■ GIVEN ENTRIES:
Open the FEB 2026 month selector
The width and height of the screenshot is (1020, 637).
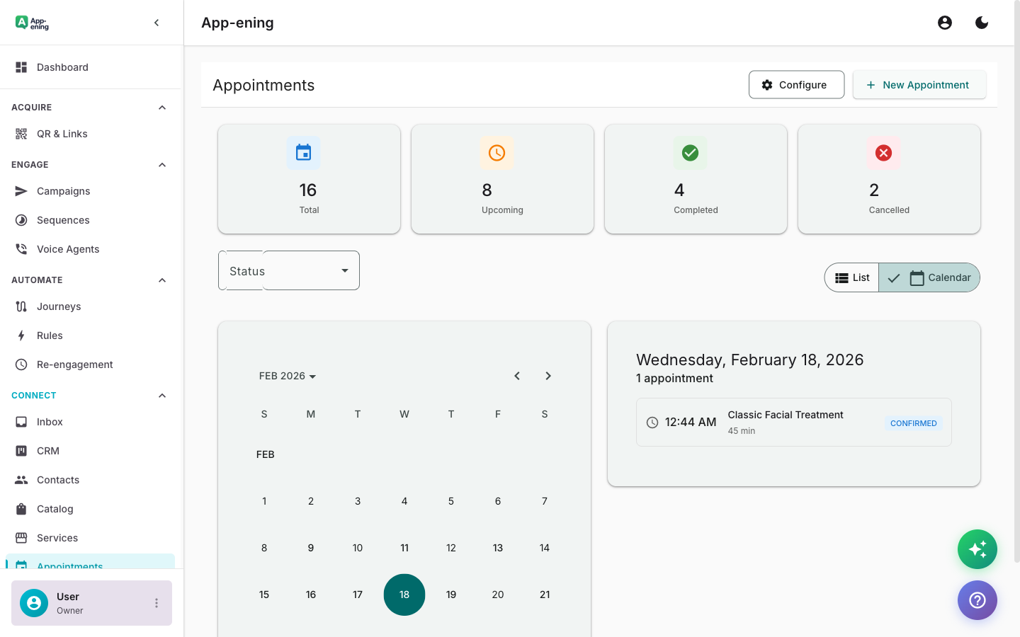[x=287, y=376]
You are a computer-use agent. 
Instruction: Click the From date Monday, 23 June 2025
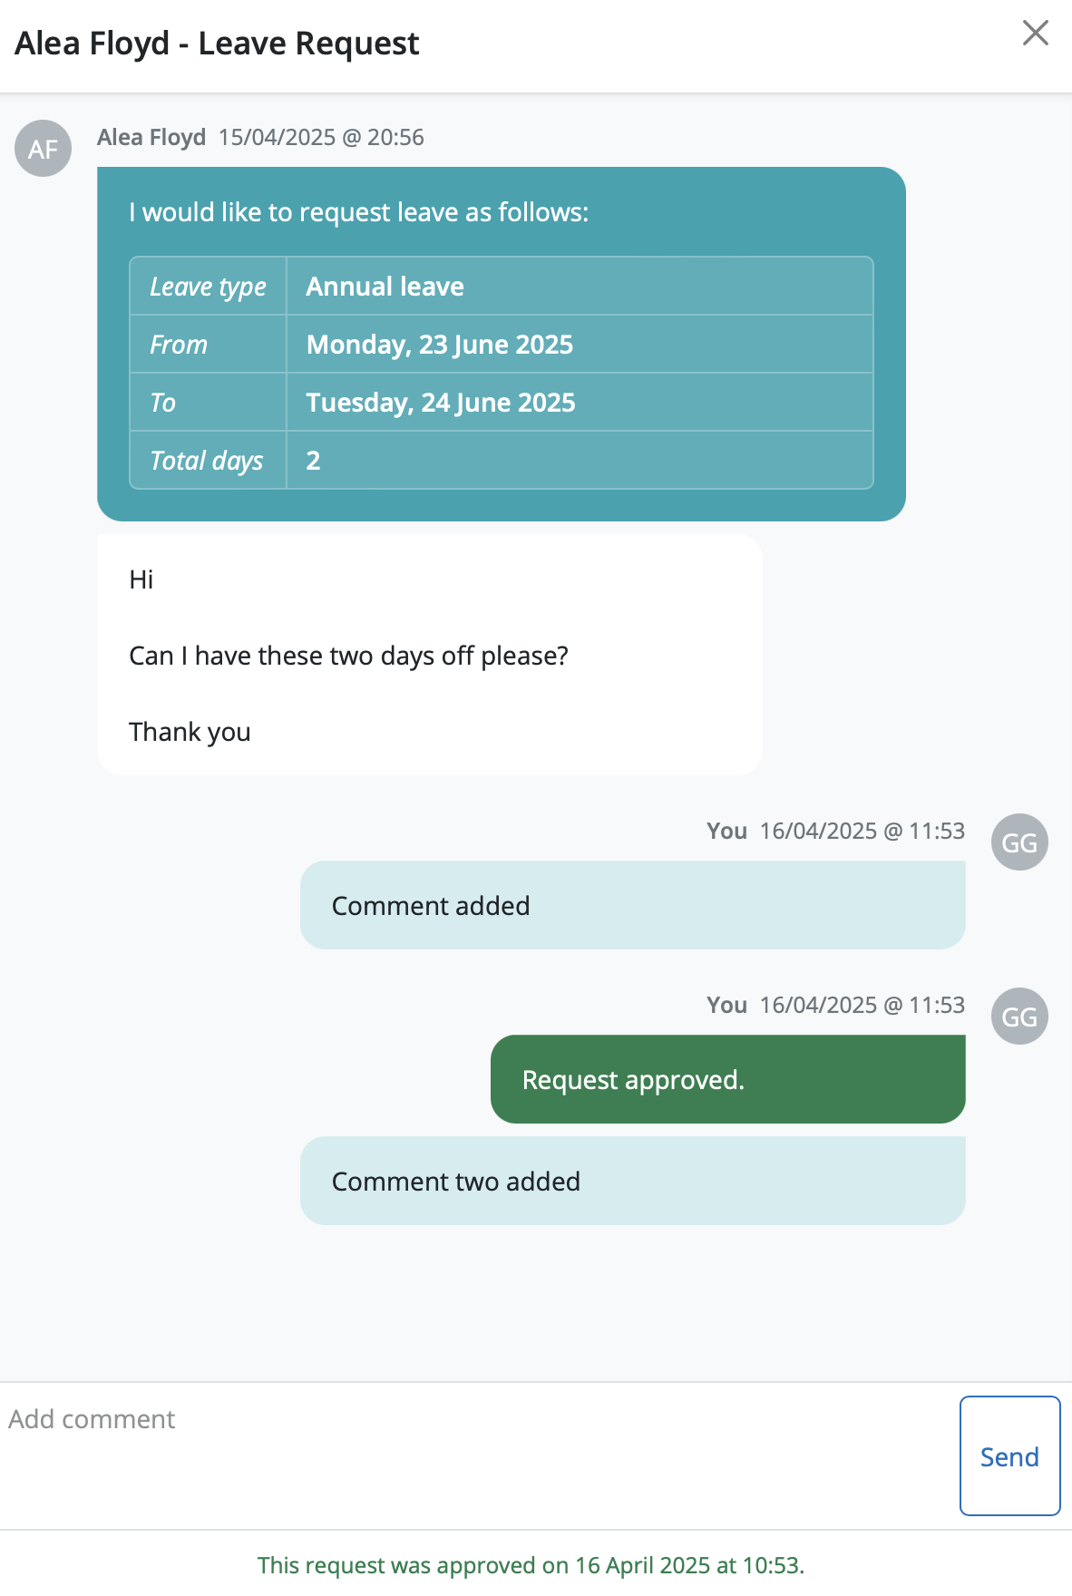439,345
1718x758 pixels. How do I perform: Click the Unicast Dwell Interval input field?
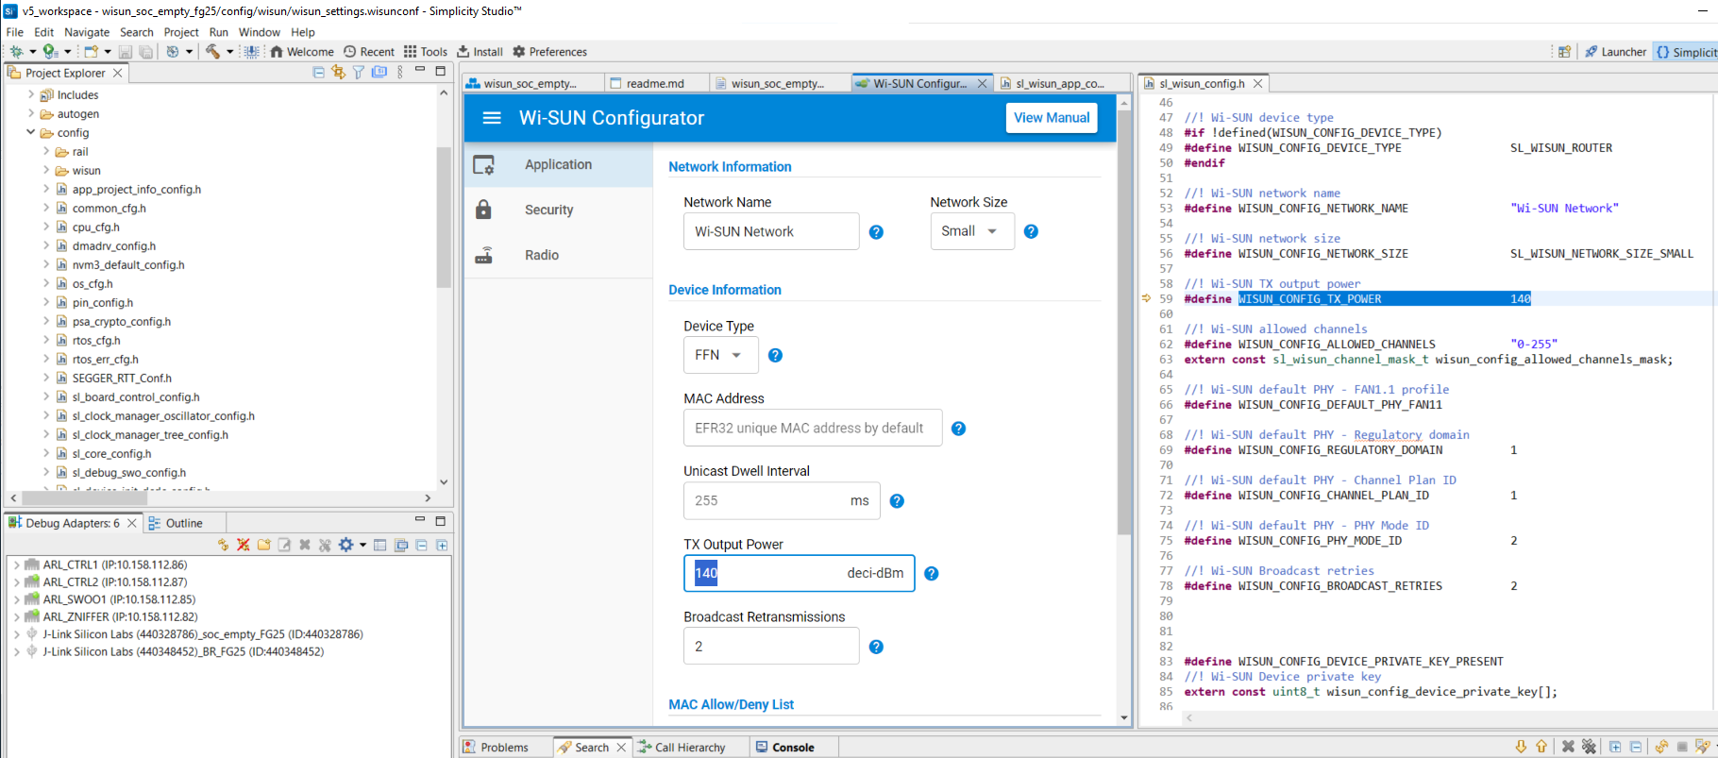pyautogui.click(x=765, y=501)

...

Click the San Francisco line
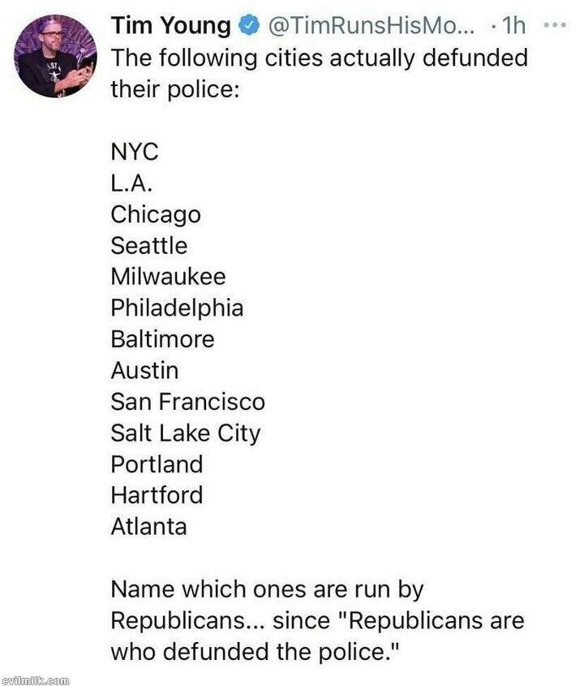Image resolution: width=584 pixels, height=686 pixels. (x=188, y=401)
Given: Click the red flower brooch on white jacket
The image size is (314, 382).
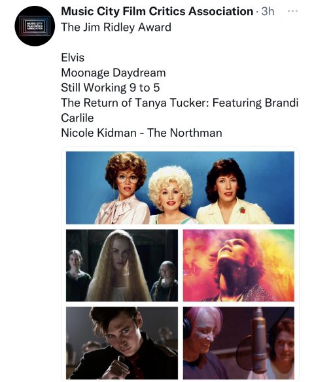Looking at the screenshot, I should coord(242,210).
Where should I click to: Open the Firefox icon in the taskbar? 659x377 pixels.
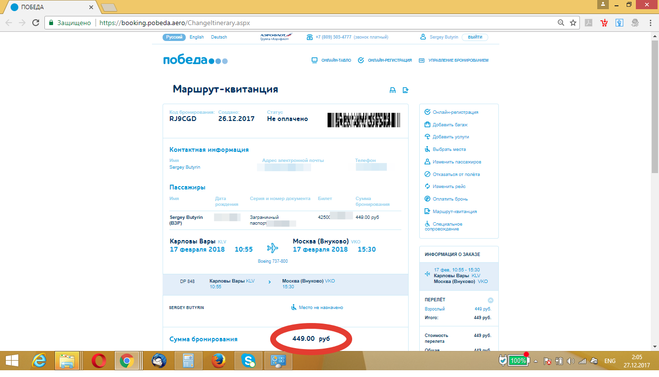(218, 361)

---

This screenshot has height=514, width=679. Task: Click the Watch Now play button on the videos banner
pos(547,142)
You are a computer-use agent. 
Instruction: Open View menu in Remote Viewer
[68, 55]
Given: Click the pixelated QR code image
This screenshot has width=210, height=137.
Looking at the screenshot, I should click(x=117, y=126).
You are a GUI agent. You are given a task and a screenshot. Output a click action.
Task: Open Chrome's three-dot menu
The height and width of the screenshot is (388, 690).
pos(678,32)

■ ASSIGNMENT: The range runs from the line above containing "Instruction: Open View menu in Remote Viewer" to the line containing "Task: Open Chrome's three-dot menu", inclusive. Restate those lines word for word and no others.

■ TASK RESPONSE:
Instruction: Open View menu in Remote Viewer
[68, 55]
Given: Click the pixelated QR code image
This screenshot has width=210, height=137.
Looking at the screenshot, I should click(x=117, y=126).
You are a GUI agent. You are given a task and a screenshot. Output a click action.
Task: Open Chrome's three-dot menu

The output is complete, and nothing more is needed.